Il insistait sur l’importance des idées religieuses, sur leur influence morale, leurs jouissances touchantes, « indépendantes du pouvoir des hommes et des coups du sort, » les consolations dont elles sont pour les âmes à travers les inégalités des conditions et les vicissitudes de la vie :


« Leur besoin est senti surtout par les peuples en révolution : alors il faut aux malheureux l’espérance ; elles en font luire les rayons dans l’asile de la douleur, elles éclairent la nuit même du tombeau, elles ouvrent devant l’homme mortel et fini d’immenses et magnifiques perspectives. Législateurs, que sont vos autres bienfaits auprès de ce grand bien ? Vous plaignez l’indigent, les religions le consolent ; vous réclamez ses droits, elles assurent ses jouissances. Ah ! nous avons parlé souvent de notre amour pour le peuple, de notre respect pour ses volontés : si ce langage ne fut pas vain dans nos bouches, respectons avant tout des institutions si chères à la multitude.

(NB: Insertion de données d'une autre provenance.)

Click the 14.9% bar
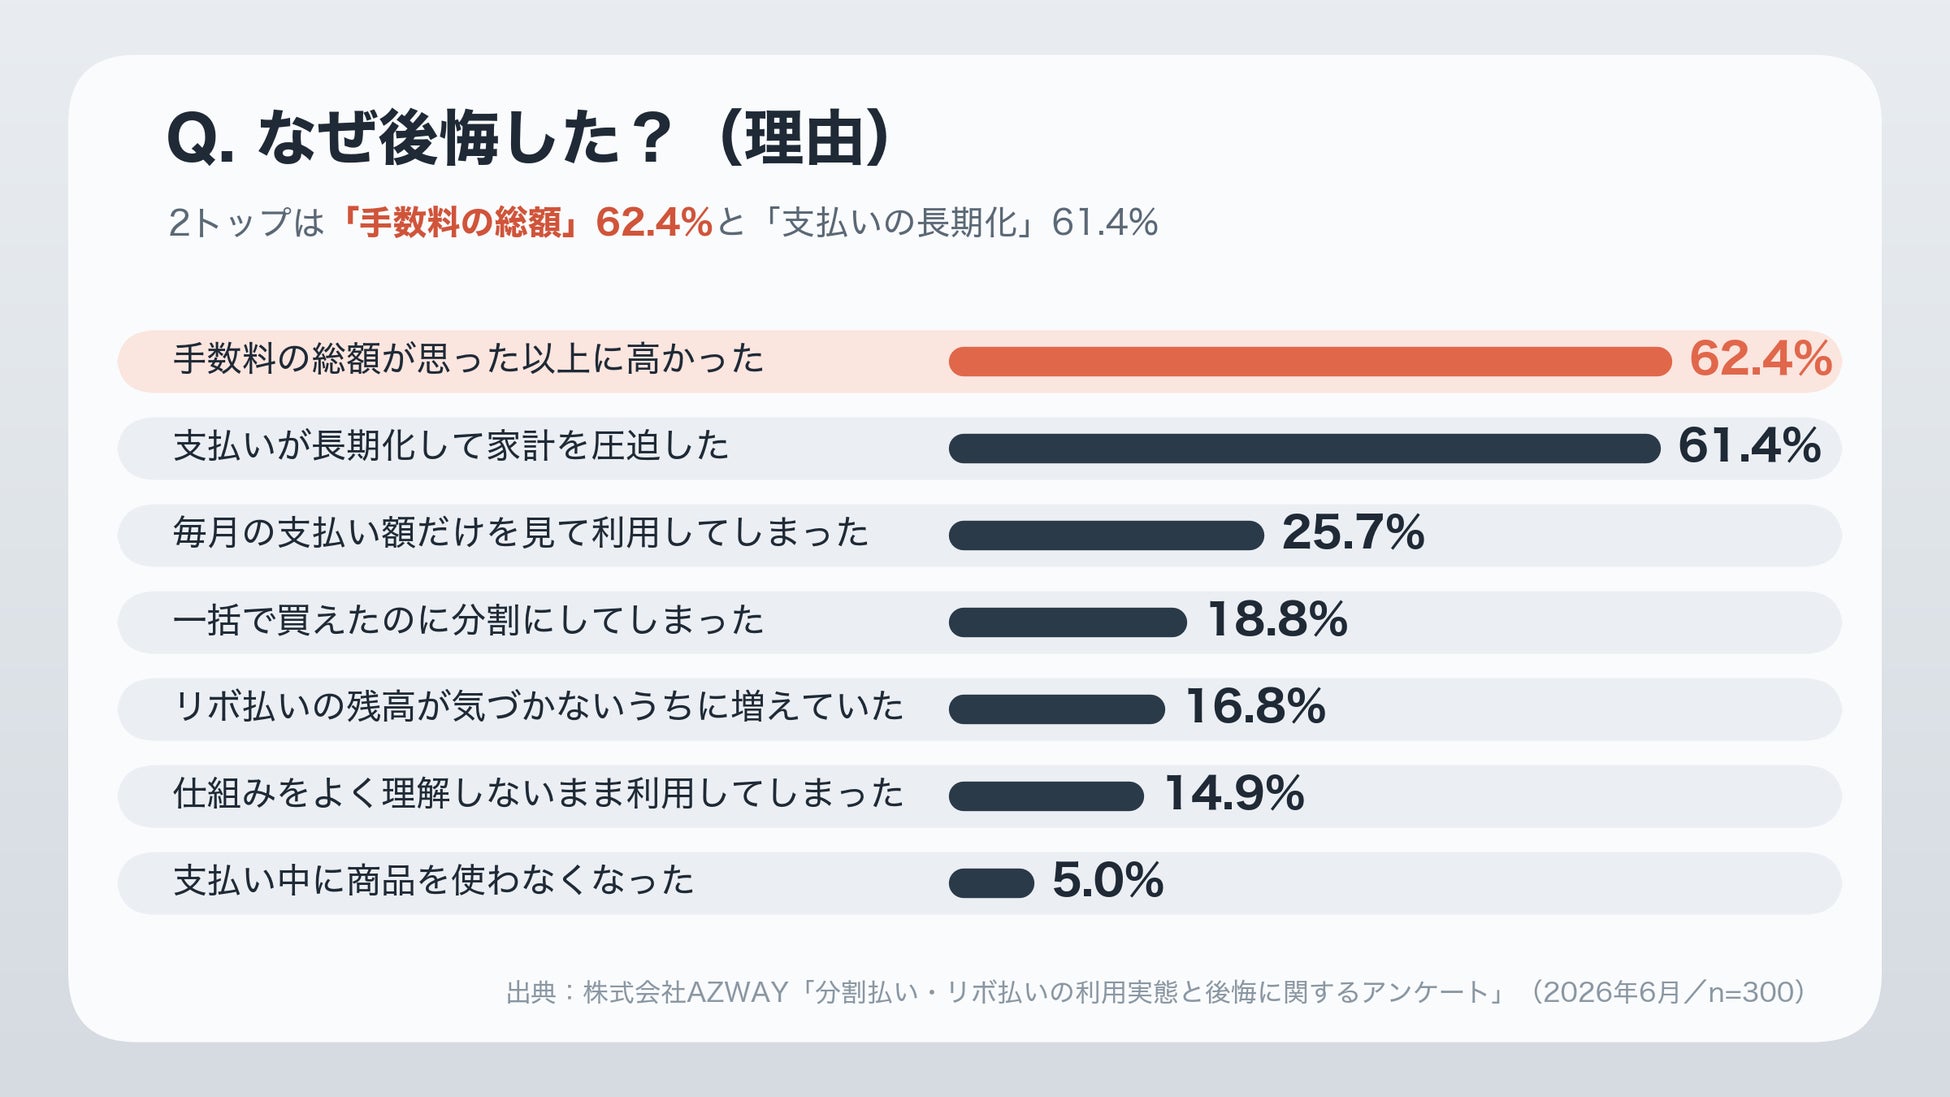This screenshot has width=1950, height=1097. 1046,797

De quelque nom que notre haute philosophie se plaise à les désigner, quelles que soient les jouissances plus exquises auxquelles nous pensons qu’elle nous admet, c’est là que le peuple a arrêté ses volontés, c’est là qu’il a fixé ses affections ; il nous suffit, et tous nos systèmes doivent s’abaisser devant sa volonté souveraine. »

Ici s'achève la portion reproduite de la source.